The conversion from a Close Corporation to a Company is envisaged in Item 2 of Schedule 2 of the Companies Act No 71 of 2008.
The Companies Act No 71 of 2008, as amended (“the Companies Act”) forbids the registration of new Close Corporations, however existing Close Corporations may still be maintained and will exist indefinitely. Alternatively a Close Corporation may convert to a company, however a company may not be converted to a Close Corporation.
On conversion of a Close Corporation to a company:
- Every member of the Close Corporation must become a shareholder of the Company, however each member does not necessarily need to become a director of the company
- Per Schedule 2, item 2 of the Companies Act, the shares to be held by the shareholders also need not be in proportion to the member’s interest held in the Close Corporation
- The juristic person that existed prior to conversion will exist in the form of a Company
- All assets, liabilities, rights and obligations that vested in the Close Corporation or between the Close Corporation and its member, creditors or any third party continues to exist
The conversion of a Close Corporation to a company is registered by the Companies and Intellectual Property Commission of South Africa (“the CIPC”) and the following documentation is required for submission to ensure successful registration with the CIPC:
- Consent by the members to convert to a Company
- Statement by the accounting officer confirming that the Close Corporation:
- Is not in liquidation or is not in the process of liquidation
- Is not in the process of any business rescue proceedings
- Is not subject to a court order comparable to a business rescue plan
- Is not subject to a compromise or any similar arrangement with any creditor
- Will satisfy the solvency and liquidity test immediately after the conversion as set out in Section 4 of the Companies Act
- A Form CoR18.1 – Notice to convert a Close Corporation to a Company
- A Form CoR15.1A or CoR15.1B or a unique MOI
- A Form CoR14.1 – Notice of Incorporation
- A Form CoR21.1 – Notice of registered office
- A Form CoR22 – Notice of statutory office
- A Form CoR39 – Register of Directors
- A Form CoR44 – Appointment of Auditors/Appointment of Company Secretary (if applicable)

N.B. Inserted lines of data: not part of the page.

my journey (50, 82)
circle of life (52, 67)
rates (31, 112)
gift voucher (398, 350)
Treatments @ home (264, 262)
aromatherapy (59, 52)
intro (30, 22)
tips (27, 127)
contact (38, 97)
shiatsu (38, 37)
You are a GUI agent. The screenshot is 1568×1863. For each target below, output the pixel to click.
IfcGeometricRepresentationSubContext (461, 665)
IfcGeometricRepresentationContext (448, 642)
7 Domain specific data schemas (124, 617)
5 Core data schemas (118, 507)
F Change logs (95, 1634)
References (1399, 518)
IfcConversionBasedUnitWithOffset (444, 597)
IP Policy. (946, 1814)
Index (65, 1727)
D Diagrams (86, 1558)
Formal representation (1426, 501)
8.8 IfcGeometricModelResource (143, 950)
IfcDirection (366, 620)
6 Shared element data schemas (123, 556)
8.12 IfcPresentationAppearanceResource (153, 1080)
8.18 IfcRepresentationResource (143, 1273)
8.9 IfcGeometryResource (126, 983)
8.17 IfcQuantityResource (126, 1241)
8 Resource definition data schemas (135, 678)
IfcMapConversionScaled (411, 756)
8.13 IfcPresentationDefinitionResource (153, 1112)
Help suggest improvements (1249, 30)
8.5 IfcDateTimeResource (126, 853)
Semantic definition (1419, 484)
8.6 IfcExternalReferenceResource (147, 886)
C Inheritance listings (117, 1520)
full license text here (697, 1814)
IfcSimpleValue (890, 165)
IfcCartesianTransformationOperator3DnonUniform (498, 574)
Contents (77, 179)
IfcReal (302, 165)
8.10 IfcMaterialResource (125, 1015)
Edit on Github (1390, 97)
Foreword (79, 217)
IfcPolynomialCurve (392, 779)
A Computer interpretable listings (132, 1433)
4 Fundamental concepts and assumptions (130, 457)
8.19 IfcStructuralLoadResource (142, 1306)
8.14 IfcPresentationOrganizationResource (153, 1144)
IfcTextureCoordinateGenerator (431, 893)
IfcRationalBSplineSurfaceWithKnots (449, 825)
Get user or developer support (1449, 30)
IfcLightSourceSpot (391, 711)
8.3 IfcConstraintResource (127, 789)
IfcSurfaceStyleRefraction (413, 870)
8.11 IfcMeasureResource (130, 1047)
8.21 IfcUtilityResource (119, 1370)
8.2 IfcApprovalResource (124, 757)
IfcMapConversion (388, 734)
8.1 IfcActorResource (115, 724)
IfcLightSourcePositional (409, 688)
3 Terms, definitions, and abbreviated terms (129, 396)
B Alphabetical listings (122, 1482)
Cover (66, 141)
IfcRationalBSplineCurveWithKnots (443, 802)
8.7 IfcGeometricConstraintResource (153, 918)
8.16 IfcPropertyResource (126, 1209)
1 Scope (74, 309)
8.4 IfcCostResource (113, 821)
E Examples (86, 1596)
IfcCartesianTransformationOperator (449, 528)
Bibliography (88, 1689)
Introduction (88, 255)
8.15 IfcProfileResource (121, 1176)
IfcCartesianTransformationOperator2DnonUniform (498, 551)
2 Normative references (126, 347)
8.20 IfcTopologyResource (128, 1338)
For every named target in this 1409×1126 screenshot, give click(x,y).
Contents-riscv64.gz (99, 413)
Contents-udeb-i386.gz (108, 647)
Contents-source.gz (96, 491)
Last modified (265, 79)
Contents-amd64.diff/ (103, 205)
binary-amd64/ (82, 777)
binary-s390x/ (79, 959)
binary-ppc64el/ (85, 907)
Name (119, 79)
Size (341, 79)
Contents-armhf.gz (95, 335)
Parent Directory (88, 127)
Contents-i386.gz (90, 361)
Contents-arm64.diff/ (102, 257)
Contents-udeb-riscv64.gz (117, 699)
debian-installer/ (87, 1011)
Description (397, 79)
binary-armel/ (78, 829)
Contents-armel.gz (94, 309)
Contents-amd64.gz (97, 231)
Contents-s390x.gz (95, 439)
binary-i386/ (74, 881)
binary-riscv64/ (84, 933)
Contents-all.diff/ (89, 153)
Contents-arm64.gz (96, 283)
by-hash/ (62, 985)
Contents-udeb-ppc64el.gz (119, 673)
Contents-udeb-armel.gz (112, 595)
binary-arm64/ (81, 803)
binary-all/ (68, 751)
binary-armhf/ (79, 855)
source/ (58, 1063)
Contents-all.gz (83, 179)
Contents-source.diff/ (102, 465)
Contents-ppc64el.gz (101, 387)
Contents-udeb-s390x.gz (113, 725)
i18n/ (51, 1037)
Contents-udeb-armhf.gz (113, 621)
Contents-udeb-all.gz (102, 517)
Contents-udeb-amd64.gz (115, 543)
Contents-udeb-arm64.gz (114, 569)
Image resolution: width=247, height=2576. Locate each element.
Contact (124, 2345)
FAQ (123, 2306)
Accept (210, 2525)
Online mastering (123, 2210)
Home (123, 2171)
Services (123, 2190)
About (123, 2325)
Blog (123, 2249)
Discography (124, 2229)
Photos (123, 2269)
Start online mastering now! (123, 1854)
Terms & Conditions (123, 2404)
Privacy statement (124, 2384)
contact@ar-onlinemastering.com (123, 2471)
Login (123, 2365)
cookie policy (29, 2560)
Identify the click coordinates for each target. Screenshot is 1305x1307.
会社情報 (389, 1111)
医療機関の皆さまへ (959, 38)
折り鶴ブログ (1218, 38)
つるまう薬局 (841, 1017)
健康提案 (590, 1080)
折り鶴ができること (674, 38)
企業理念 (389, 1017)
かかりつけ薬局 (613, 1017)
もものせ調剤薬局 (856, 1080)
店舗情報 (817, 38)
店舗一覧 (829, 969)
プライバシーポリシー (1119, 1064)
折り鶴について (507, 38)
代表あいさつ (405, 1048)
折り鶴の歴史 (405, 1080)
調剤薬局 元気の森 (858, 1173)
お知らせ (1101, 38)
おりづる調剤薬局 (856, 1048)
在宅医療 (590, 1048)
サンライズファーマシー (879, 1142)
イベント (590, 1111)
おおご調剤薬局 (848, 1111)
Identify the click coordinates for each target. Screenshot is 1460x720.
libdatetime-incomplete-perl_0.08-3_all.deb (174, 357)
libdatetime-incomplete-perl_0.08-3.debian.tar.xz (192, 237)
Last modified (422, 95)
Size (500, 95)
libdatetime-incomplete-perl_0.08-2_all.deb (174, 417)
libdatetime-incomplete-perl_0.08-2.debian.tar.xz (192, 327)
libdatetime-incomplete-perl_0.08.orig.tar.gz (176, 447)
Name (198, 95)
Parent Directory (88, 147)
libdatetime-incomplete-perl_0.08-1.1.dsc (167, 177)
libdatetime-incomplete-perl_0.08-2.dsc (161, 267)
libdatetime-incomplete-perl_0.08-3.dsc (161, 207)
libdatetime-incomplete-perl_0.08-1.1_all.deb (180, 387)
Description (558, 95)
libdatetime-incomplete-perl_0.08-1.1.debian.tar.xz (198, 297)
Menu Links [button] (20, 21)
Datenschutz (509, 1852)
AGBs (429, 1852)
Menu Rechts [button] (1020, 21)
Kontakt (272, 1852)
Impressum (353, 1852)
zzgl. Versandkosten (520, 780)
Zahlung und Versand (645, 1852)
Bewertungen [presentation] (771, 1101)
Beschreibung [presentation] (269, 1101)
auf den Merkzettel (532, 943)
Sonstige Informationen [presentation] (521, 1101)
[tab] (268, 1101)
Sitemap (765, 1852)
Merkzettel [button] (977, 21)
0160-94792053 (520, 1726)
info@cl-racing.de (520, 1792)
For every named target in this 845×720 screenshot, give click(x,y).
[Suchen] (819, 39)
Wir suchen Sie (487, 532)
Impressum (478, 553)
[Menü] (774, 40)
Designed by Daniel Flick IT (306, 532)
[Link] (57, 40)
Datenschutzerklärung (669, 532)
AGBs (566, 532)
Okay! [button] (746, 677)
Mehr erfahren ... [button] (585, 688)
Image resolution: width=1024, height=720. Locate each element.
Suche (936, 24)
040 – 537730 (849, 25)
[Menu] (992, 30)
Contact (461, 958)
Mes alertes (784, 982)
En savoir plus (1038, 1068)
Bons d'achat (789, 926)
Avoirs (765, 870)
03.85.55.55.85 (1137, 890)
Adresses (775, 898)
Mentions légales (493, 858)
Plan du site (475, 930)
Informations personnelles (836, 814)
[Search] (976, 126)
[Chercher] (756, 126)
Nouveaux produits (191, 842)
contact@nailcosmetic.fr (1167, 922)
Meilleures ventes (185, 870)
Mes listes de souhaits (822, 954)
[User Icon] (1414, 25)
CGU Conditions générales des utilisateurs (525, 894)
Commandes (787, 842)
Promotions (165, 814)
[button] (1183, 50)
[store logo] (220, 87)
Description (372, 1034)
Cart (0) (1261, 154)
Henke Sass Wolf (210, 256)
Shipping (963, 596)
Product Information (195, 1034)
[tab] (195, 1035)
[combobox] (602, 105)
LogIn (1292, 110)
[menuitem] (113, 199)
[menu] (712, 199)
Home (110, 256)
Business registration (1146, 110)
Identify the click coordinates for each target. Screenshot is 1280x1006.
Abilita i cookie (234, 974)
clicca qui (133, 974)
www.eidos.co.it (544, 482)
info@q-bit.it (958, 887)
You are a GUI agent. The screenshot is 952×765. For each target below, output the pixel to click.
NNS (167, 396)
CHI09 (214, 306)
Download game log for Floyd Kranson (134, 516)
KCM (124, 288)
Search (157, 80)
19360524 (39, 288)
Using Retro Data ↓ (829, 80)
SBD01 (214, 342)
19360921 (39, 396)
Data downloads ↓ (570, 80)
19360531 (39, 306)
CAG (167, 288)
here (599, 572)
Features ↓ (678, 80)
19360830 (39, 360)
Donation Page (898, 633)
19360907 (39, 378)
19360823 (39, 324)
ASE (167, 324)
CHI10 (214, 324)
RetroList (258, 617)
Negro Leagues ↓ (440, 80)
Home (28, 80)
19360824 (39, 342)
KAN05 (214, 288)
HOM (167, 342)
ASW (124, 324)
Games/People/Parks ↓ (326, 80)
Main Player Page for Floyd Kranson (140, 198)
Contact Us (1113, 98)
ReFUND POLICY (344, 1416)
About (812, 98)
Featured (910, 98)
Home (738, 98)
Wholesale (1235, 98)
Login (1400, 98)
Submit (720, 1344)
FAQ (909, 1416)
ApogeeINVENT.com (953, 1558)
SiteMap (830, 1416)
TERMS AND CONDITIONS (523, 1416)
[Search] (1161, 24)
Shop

- A Form CoR25 – change of financial year end (if applicable)
- A Form CoR9.4 – an approved name reservation (if applicable)
- A special resolution approving the conversion
- Certified copy of the latest CK2
- Certified copy of the ID documents of all the directors, certified with a date not older than 3 months
In circumstances where a Trust is a member, the following documents are required and must be submitted to the CIPC along with the documents mentioned above:
- A certified copy of the latest letter of authority
- A certified copy of the deed of trust
- A certified copy of a resolution of the trustees authorising a trustee to sign all documentation on behalf of the trust
- Certified copies of all trustees’ ID documents, certified with a date not older than 3 months
It is important to use the name that the Company will be using after conversion on all the forms and it is noted that all annual returns for the Close Corporation must be filed and up to date at the time of the conversion.